● **TEXT SECTION**:
--- START ---

'I will never apologize for helping working Americans and middle-class people': Biden dismisses GOP opposition
Student loan relief ‘Game changer’ for millions of Americans

On Monday President Joe Biden announced the formal launch of the federal application for Americans seeking student loan forgiveness, the latest phase of his plan that is expected to provide debt relief to as many as 43 million borrowers.

Here's a look at Biden’s remarks from the White House alongside Education Secretary Miguel Cardona:

'I will never apologize for helping working Americans and middle-class people' Biden dismisses GOP opposition | RawStory.TV'I will never apologize for helping working Americans and middle-class people' Biden dismisses GOP opposition | RawStory.TV

Biden in August announced his decision to cancel up to $10,000 in student loan debt for individuals making less than $125,000 a year or as much as $20,000 for eligible borrowers who were also Pell Grant recipients.

Borrowers must have federally held student loans to qualify. In addition to federal Direct Loans used to pay for an undergraduate degree, federal PLUS loans borrowed by graduate students and parents may also be eligible if the borrower meets the income requirements.

The Department of Education is facing several lawsuits challenging the student loan forgiveness policy. A US district judge could soon decide whether to temporarily block the program from taking effect after hearing a motion for a preliminary injunction last week. That could put student loan cancellation on hold until the judge issues a final ruling on the case.

Asked at the end of his remarks about litigation challenging the plan, Biden said he thinks the administration’s plan will hold up in court. He also took aim at Republican critics of his student debt relief plan, calling their outrage “wrong” and “hypocritical.”

“I will never apologize for helping working Americans and middle-class people as they recover from the pandemic. Especially not the same Republicans who voted for a $2 trillion tax cut in the last administration, mainly benefited the wealthiest Americans and the largest corporations and didn’t pay for a penny of it and racked up the deficit,” he added.

Borrowers who apply before mid-November should see forgiveness before Jan. 1, when payments on loans are scheduled to restart after a pause during the pandemic. That is, if the pending lawsuits don't get in the way before then.

About 43 million Americans have federal student debt, with an average balance of $37,667, according to federal data. A third of those owe less than $10,000. Half owe less than $20,000. The total amount of federal student debt is more than $1.6 trillion.

The government anticipates that fraudsters may call borrowers under the pretense of helping with the process for a fee. “Hang up. You never have to pay for any federal help from the Student Loan Program,” Biden says, adding that any such scams should be reported to the Federal Trade Commission.

--- END ---

● **PROVIDED RECORDS**:
--- START ---

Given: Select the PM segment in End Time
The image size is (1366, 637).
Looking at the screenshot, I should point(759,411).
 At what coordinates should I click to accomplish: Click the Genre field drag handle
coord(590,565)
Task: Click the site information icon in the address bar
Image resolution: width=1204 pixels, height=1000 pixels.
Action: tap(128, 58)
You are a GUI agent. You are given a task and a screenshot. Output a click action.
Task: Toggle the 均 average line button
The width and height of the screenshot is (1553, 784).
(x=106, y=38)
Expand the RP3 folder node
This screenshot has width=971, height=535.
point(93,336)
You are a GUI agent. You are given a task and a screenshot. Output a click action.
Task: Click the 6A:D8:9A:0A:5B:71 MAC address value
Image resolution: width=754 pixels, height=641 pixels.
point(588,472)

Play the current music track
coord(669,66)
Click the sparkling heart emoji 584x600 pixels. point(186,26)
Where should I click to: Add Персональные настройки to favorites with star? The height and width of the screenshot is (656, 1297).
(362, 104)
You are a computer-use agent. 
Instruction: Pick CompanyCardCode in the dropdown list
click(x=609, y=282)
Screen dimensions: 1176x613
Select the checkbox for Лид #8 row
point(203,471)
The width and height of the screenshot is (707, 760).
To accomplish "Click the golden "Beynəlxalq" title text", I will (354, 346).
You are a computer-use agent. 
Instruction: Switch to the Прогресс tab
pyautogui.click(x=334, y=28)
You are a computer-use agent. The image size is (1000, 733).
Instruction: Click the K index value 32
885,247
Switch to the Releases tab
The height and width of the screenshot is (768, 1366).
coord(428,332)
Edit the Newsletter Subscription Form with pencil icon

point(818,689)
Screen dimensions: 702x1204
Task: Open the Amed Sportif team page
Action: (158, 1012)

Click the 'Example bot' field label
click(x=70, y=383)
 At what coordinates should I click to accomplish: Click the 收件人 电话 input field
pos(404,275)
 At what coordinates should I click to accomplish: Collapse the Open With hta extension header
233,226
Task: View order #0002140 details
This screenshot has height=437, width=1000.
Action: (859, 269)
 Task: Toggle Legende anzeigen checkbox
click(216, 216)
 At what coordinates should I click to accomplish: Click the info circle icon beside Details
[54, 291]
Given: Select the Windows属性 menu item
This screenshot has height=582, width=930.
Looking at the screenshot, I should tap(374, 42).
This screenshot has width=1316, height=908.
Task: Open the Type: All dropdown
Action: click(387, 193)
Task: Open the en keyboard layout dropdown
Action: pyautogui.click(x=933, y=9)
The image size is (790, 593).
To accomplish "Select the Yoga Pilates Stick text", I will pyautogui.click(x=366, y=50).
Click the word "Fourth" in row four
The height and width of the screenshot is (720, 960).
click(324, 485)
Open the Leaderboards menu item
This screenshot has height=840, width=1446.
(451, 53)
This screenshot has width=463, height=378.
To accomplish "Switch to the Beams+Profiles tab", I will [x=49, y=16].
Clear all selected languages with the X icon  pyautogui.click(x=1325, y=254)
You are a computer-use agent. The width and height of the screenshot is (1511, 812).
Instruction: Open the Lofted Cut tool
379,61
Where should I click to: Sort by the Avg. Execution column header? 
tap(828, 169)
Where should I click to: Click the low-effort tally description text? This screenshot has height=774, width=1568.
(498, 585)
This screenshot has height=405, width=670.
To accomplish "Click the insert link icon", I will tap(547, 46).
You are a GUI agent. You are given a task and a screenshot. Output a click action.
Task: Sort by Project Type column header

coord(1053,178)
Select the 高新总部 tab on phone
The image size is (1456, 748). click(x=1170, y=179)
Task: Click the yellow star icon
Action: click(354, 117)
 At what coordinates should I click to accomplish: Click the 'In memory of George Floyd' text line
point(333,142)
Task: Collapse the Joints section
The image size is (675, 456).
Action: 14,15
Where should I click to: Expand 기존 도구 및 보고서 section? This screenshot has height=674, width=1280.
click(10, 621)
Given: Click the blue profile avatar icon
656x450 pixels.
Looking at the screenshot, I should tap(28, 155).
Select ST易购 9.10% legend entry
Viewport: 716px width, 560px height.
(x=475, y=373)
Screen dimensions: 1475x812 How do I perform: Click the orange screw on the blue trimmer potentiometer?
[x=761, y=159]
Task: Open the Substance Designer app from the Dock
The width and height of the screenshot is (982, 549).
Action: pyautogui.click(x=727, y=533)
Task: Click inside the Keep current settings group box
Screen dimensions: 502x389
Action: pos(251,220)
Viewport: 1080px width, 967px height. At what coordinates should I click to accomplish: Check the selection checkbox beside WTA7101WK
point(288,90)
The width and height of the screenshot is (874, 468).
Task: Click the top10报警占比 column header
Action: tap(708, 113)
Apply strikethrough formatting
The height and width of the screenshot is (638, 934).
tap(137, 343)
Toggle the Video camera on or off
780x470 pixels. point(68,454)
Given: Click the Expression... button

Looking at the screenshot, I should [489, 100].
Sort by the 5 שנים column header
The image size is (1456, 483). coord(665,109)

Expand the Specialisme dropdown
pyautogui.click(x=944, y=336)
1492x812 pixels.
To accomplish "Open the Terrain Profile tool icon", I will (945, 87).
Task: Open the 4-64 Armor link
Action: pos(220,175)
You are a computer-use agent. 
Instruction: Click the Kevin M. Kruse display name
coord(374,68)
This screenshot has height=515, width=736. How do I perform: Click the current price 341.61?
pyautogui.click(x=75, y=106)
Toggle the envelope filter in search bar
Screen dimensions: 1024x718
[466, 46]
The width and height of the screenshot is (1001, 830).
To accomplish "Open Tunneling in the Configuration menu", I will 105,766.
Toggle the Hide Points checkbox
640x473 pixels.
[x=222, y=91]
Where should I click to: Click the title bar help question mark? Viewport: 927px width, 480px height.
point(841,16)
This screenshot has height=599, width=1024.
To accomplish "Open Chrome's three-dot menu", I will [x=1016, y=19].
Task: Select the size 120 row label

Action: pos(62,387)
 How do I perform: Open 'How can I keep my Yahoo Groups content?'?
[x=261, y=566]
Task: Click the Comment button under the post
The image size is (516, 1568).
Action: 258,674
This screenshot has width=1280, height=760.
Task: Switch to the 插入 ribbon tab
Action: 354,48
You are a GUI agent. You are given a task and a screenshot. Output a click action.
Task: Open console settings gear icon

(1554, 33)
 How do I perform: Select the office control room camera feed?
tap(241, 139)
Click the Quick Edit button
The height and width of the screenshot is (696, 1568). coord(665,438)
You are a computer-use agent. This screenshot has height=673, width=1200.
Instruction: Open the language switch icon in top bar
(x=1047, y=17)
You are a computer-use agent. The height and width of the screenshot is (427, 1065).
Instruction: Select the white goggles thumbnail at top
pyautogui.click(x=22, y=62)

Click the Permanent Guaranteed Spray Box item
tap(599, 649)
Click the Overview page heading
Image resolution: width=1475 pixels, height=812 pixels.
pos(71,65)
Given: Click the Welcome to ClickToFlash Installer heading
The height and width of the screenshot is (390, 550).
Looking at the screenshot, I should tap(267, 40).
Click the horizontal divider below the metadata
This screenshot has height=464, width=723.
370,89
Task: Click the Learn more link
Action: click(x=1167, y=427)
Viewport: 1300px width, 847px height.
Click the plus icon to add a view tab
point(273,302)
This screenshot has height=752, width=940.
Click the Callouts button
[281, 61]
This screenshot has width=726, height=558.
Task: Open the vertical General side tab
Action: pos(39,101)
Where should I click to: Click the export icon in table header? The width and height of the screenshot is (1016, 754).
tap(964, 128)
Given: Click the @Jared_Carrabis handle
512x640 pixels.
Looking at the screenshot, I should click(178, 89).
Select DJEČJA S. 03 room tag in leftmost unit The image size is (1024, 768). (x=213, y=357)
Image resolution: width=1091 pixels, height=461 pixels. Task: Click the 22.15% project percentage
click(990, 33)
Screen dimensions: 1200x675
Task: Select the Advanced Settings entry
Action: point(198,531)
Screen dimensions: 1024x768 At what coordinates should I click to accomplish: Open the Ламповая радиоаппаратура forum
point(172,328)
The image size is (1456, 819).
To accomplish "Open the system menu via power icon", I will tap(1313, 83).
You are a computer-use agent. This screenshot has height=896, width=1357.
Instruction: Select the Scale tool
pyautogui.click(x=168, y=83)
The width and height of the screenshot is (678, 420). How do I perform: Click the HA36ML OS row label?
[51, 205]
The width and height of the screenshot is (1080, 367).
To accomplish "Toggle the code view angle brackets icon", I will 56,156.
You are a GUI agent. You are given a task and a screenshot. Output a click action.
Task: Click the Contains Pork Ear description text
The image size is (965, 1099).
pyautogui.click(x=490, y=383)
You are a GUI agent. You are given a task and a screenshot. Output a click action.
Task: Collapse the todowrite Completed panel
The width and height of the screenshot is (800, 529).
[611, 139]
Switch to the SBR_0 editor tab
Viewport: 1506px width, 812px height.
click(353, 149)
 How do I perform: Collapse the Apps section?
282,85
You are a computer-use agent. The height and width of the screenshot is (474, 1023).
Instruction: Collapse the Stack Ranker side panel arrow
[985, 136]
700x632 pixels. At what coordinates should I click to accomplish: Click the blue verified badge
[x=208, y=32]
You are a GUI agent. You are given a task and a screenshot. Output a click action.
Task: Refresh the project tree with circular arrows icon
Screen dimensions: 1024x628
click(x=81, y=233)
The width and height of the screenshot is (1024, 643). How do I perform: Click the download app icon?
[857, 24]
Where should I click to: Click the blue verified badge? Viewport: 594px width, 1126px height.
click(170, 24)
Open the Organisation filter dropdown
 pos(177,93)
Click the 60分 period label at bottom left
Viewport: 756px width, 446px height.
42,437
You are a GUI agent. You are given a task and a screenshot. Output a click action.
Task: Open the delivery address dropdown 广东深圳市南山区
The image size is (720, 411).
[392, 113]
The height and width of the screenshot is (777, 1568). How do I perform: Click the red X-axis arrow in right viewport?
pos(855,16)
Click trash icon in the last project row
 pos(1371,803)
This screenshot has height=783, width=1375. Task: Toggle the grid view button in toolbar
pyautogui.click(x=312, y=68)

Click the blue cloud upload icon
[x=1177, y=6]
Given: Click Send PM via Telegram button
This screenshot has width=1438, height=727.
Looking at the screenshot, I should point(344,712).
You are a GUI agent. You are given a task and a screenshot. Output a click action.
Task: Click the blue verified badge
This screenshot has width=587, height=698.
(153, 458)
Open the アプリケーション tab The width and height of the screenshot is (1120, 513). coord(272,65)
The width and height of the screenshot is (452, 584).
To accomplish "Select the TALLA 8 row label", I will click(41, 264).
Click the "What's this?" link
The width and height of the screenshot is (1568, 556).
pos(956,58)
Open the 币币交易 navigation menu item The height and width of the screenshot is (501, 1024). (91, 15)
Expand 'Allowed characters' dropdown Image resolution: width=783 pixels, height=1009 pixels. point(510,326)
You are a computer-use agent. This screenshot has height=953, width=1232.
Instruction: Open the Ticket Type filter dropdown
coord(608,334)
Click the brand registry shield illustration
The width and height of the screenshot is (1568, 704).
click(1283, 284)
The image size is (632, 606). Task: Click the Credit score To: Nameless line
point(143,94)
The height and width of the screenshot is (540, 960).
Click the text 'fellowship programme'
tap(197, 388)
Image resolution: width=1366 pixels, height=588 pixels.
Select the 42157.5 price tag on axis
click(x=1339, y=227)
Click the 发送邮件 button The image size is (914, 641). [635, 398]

--- END ---

● **TASK INSTRUCTIONS**:
1/ Summarize the student loan article in two sentences.
2/ Reproduce the student loan article from "Borrowers who apply" up to and including "than $1.6 trillion.".
The rows are separate material with no connection to the student loan article.

● **PROBLEM SOLUTIONS**:
1/ President Joe Biden announced the formal launch of the federal application for student loan forgiveness, part of his plan to cancel up to $10,000 in debt for individuals making less than $125,000 a year, or as much as $20,000 for eligible borrowers who were also Pell Grant recipients. He said he thinks the plan will hold up in court against the lawsuits challenging it, and he called Republican critics' outrage "wrong" and "hypocritical."

2/
Borrowers who apply before mid-November should see forgiveness before Jan. 1, when payments on loans are scheduled to restart after a pause during the pandemic. That is, if the pending lawsuits don't get in the way before then.

About 43 million Americans have federal student debt, with an average balance of $37,667, according to federal data. A third of those owe less than $10,000. Half owe less than $20,000. The total amount of federal student debt is more than $1.6 trillion.